Unread postAuthor: btrettel » Wed Dec 24, 2008 1:16 pm

I'm planning on optimizing a new small air gun of mine for efficiency at a certain range. This required me to write some rudimentary computer models of the internal and external ballistics of an air gun. Those parts are done for the post part, however, what is not done is figuring out the best configuration for efficiency.

Maximizing the efficiency of a projectile is relatively easy. I basically have to make it as aerodynamic as possible and figure out the optimal mass for the least required kinetic energy to get a certain range. My external ballistics model can do this rather easily.

The efficiency of the pneumatic gun is harder to optimize in comparison. Some things like high flow valves, fast opening times, low dead volumes, etc., are obvious and after a certain saturation point improving them will make little or no difference in efficiency.

I'm focusing on what can make a difference after that. Varying pressure and air chamber volume is basically all that's left. Looping through different chamber volumes to find the minimum pressure required to get a certain muzzle velocity, I can find a maximum, but the efficiency is still rather low. For a small gun like what I'm interested in, 25% efficiency is looking excellent, and if I remember correctly I could get 33% if I had nearly no dead volume.

Is there anything else I can do to improve efficiency beyond this? I've searched a great deal and can't find much about fixing performance and maximizing efficiency for that level.

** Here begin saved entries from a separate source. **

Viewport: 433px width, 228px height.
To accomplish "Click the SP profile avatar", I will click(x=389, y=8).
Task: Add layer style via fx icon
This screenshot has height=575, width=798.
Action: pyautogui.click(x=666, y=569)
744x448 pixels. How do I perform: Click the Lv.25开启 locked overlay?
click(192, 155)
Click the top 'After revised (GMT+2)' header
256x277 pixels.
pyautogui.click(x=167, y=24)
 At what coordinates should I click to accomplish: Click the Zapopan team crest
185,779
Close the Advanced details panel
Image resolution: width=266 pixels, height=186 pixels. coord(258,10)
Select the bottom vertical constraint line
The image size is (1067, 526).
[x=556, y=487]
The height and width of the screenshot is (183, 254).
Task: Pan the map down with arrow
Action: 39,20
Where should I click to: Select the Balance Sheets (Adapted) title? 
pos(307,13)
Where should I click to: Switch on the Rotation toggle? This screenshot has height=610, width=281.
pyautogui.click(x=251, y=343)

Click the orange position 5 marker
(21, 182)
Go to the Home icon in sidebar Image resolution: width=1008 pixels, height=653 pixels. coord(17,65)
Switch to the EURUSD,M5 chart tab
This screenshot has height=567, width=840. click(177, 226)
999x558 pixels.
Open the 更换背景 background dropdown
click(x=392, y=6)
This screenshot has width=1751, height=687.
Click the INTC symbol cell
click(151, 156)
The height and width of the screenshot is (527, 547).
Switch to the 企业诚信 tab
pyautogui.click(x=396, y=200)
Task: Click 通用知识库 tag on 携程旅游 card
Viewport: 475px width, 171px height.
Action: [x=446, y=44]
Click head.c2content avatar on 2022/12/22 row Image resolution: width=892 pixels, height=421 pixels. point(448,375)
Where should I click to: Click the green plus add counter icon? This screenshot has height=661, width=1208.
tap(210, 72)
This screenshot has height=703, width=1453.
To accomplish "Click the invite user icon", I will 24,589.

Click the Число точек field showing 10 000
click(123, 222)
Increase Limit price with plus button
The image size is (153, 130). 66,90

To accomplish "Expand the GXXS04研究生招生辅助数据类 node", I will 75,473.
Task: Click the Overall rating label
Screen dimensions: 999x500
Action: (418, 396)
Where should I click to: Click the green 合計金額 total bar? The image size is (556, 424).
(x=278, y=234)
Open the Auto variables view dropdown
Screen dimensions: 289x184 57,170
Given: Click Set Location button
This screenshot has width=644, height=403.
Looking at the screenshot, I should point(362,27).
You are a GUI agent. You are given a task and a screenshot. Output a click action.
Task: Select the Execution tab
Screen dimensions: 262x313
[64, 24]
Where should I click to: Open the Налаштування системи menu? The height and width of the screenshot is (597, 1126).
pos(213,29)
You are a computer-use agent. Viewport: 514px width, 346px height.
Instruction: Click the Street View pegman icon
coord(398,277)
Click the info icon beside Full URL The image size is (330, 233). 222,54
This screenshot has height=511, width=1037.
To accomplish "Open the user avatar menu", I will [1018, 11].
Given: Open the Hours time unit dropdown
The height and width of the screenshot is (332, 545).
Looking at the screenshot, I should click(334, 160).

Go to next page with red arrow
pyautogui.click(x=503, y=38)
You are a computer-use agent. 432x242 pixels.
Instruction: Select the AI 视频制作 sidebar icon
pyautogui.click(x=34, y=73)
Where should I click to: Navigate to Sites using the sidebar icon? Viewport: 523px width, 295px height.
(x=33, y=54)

Most people seem interested in maximizing performance rather than efficiency.

There's a few things I'm going to look at:
- barrel length (right now I'm fixed at 12 inches for simplicity)
- extremely high flow valves (this may be impractical)
- smoothing out the inside of the pipes and reducing bends to reduce pressure drop (this likely won't result in any substantial gain)
- projectile mass (perhaps a heavier mass would increase efficiency enough to offset the projectile's inefficiency)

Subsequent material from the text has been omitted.